Output nothing but the lines from the line with "Task: Click the pencil icon on Skriv button" through the end of the listing below, both ends included.

((

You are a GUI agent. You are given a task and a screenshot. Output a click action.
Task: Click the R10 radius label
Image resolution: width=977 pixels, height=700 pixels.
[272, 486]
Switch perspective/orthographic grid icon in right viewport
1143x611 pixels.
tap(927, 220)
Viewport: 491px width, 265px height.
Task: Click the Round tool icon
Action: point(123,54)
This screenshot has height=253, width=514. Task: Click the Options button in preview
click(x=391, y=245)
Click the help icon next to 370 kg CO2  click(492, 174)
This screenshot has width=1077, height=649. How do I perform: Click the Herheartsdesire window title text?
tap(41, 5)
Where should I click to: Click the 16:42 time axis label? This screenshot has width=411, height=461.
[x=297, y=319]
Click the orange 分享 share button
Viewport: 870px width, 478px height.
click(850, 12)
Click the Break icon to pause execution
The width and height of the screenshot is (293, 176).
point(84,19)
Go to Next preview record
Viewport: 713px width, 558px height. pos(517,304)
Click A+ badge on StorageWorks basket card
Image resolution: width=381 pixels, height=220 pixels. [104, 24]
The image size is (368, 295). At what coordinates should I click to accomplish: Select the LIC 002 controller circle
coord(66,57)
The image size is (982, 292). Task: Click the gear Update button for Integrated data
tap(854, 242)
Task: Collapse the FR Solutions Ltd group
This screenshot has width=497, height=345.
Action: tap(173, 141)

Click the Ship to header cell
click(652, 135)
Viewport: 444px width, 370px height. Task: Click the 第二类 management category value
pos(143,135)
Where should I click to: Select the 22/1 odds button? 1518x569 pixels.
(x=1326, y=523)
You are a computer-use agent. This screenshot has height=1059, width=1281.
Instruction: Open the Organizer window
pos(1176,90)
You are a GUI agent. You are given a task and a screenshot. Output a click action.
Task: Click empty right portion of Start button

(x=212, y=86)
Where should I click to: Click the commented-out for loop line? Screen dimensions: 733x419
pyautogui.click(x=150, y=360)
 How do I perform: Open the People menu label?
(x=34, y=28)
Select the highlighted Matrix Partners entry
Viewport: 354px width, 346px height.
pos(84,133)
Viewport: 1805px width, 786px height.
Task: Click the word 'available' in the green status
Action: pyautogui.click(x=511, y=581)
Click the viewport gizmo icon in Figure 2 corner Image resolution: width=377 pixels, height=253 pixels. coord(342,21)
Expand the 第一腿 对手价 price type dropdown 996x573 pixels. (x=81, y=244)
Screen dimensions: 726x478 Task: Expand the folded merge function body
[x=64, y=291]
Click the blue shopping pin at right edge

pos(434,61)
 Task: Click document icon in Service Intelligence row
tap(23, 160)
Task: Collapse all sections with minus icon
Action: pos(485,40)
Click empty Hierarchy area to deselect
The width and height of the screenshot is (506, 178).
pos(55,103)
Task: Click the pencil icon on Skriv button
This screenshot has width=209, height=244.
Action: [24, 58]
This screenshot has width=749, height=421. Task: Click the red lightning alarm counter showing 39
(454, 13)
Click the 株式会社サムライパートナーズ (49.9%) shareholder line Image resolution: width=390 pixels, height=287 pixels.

))

Answer to the exercise -
Task: Click the pencil icon on Skriv button
This screenshot has width=209, height=244.
Action: [24, 58]
This screenshot has width=749, height=421. Task: Click the red lightning alarm counter showing 39
(454, 13)
Click the 株式会社サムライパートナーズ (49.9%) shareholder line Image resolution: width=390 pixels, height=287 pixels.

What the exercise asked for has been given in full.